→ JOB
Rewrite the stretch of rows from the one containing "Task: Open the 3D shapes window toolbar icon" through the end of the rows, replacing "toolbar" with "ribbon" and changing nothing else. Leave the pictures out of your answer.

────

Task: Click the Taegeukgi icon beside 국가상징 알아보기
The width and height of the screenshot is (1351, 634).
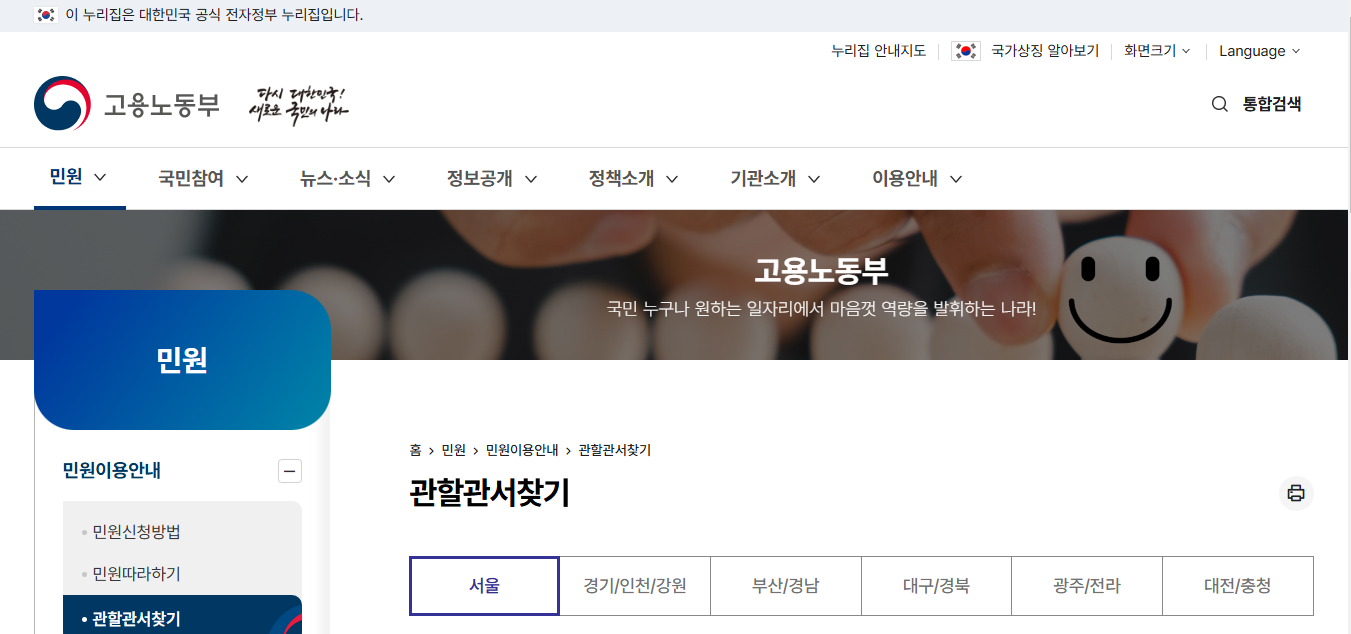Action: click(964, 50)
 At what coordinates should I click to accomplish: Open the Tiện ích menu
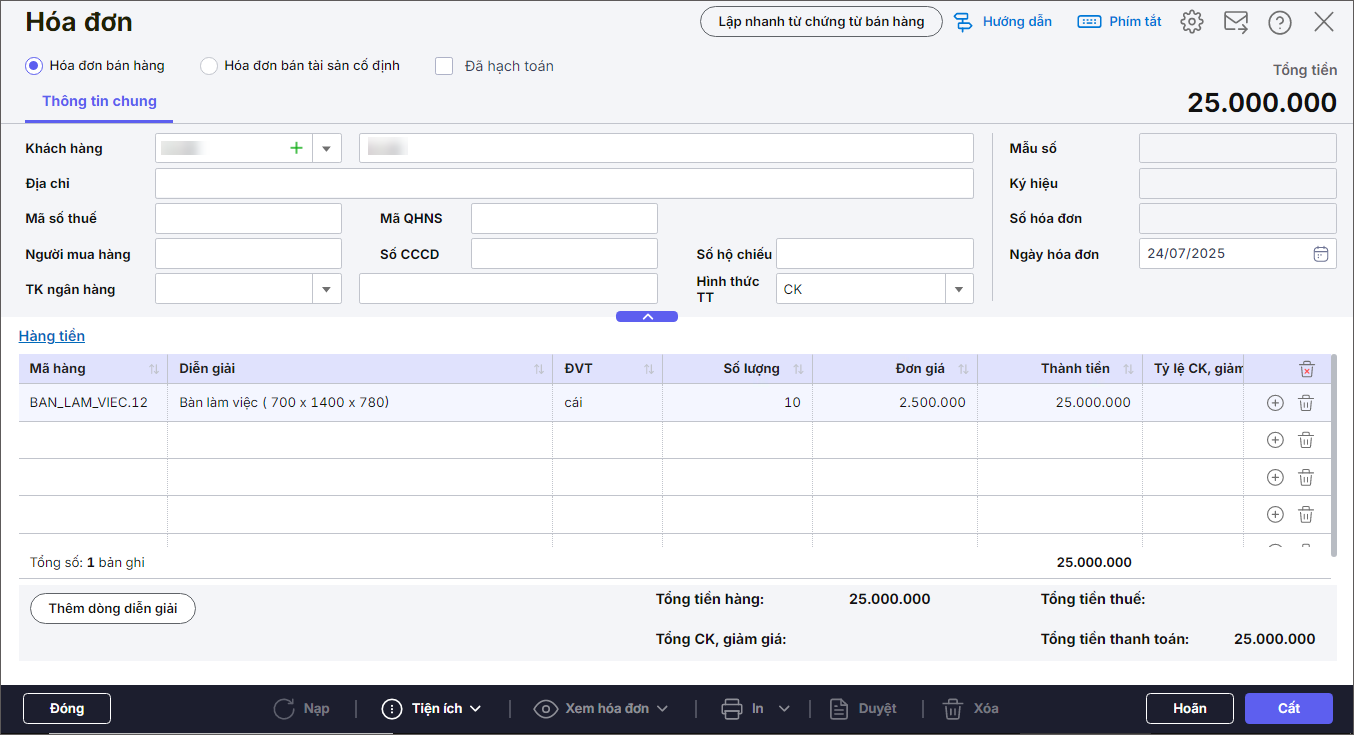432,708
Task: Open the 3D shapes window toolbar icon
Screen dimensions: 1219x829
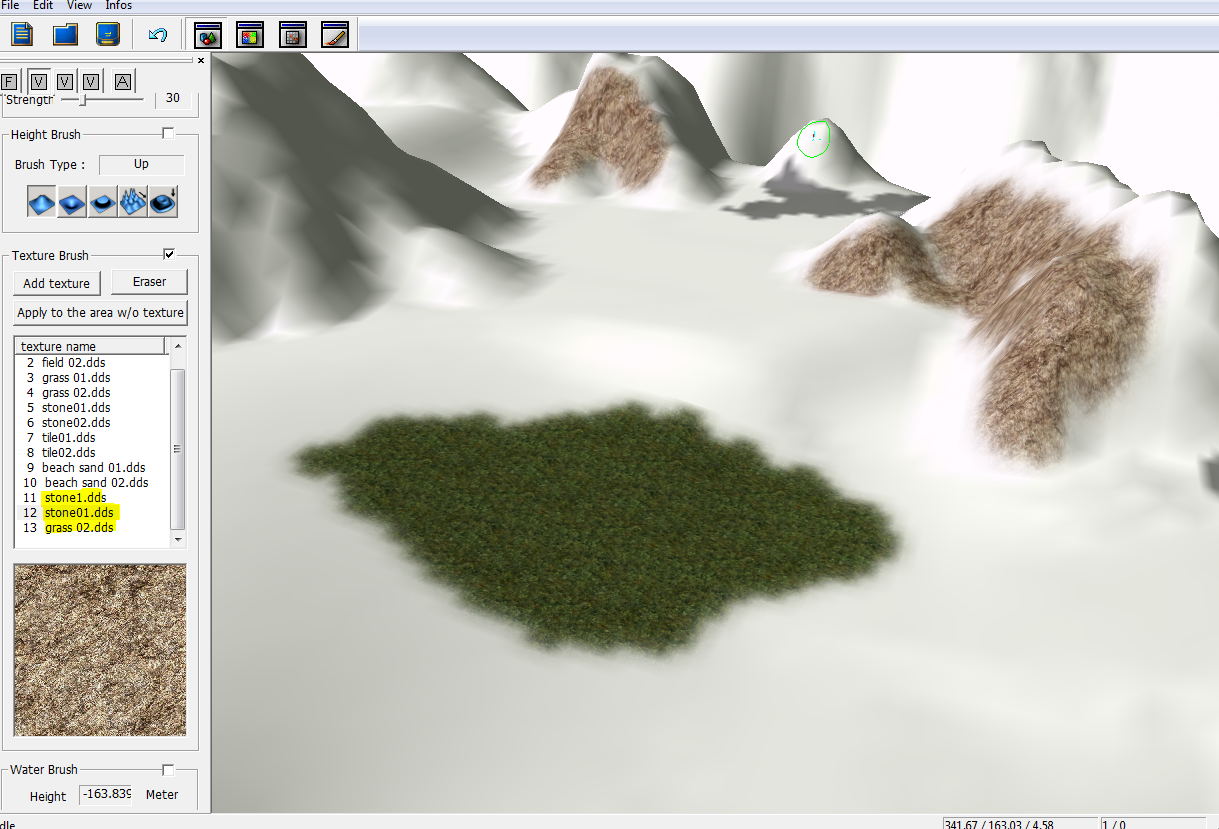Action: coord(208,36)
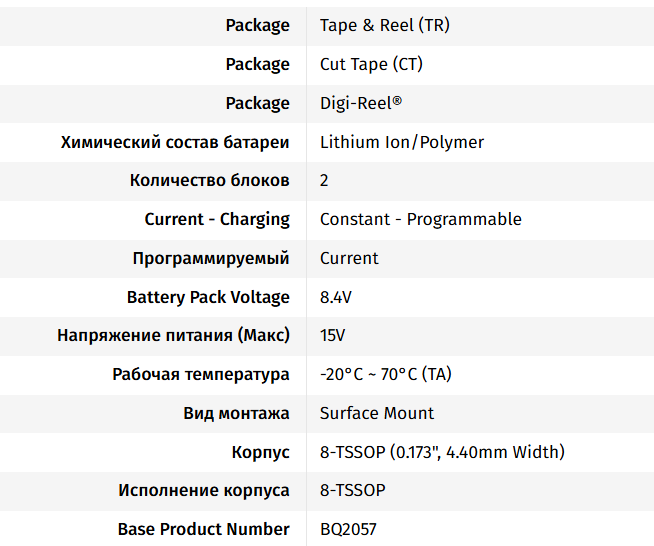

────

→ ANSWER FOR THE TASK
Task: Open the 3D shapes window ribbon icon
Screen dimensions: 1219x829
Action: coord(208,36)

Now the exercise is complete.